===== The data =====

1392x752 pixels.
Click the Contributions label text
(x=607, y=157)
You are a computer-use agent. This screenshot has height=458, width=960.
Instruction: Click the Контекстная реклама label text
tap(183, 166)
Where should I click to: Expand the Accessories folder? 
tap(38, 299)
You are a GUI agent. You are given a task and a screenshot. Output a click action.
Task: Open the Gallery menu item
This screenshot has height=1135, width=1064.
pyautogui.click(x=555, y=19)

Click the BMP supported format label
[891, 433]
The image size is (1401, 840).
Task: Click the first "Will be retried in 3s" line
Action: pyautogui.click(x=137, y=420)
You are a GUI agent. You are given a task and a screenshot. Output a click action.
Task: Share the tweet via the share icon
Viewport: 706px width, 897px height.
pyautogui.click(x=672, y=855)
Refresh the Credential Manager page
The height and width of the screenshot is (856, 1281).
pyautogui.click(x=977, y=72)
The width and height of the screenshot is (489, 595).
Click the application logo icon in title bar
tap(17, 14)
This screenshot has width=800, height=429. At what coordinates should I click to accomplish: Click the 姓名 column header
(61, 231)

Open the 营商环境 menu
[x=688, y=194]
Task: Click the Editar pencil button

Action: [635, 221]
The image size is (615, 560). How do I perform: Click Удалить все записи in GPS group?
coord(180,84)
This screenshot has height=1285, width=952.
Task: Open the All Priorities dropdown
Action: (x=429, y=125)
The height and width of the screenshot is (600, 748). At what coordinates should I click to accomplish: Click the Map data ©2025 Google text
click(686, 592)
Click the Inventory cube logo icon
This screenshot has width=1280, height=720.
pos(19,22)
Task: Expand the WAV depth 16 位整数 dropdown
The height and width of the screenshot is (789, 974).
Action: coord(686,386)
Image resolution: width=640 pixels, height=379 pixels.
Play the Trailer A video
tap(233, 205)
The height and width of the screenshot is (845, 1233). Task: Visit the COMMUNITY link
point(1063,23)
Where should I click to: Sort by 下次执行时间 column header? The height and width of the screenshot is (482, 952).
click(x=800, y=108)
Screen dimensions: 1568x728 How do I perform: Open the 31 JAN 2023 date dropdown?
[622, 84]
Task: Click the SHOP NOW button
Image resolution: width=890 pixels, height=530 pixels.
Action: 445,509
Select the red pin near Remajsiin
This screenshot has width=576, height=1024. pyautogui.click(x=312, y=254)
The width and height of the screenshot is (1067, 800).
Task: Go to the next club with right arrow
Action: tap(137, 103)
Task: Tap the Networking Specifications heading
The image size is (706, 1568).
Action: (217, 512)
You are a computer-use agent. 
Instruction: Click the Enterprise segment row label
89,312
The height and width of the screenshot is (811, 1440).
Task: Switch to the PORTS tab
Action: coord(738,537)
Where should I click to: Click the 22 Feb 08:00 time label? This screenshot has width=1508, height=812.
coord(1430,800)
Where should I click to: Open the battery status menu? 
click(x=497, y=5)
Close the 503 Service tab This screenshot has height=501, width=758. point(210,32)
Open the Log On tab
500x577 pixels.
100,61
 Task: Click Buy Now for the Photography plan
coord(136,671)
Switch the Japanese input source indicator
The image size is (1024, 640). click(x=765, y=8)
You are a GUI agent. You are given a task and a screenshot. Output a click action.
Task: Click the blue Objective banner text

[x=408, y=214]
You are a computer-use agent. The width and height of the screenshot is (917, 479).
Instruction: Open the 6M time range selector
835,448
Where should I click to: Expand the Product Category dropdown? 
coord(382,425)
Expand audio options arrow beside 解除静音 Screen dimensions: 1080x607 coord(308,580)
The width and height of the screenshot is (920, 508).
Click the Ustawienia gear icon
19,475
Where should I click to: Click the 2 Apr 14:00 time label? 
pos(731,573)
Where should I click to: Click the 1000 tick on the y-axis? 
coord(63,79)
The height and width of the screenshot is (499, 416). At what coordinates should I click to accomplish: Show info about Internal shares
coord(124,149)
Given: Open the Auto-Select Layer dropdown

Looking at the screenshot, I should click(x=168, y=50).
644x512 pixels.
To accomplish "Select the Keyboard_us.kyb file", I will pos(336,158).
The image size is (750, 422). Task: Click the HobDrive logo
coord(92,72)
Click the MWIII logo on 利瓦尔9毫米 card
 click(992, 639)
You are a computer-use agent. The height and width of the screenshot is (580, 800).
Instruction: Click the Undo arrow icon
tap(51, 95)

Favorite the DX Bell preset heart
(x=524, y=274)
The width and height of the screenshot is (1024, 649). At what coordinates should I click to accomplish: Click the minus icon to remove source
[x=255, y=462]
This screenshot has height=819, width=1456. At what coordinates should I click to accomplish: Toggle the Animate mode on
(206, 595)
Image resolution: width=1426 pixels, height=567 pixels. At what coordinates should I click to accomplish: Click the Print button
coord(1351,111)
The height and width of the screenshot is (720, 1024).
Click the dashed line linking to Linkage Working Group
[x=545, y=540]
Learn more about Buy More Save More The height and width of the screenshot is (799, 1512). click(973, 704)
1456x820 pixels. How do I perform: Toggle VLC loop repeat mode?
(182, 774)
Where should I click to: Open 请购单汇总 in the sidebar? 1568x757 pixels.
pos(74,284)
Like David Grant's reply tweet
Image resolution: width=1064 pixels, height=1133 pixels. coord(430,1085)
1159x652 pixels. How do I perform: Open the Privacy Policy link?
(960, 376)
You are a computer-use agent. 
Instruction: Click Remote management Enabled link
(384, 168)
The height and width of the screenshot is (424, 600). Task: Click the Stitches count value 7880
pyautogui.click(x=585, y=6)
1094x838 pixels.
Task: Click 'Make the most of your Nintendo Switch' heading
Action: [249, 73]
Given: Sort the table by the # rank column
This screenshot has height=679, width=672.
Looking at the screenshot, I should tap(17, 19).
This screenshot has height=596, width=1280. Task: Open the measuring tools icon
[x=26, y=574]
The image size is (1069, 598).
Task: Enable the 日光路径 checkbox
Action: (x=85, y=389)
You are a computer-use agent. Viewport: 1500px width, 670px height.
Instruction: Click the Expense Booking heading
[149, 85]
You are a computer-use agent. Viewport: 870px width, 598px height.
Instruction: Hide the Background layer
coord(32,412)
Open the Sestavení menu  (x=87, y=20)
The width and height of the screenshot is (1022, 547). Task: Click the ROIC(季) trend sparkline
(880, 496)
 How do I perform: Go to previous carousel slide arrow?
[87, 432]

=====

Task requirements >> Filter the lines above, keeping each one that contains the string "computer".

Reply >>
You are a computer-use agent. This screenshot has height=458, width=960.
You are a computer-use agent. 
You are a computer-use agent. The width and height of the screenshot is (917, 479).
You are a computer-use agent. The height and width of the screenshot is (580, 800).
You are a computer-use agent. 
You are a computer-use agent. Viewport: 1500px width, 670px height.
You are a computer-use agent. Viewport: 870px width, 598px height.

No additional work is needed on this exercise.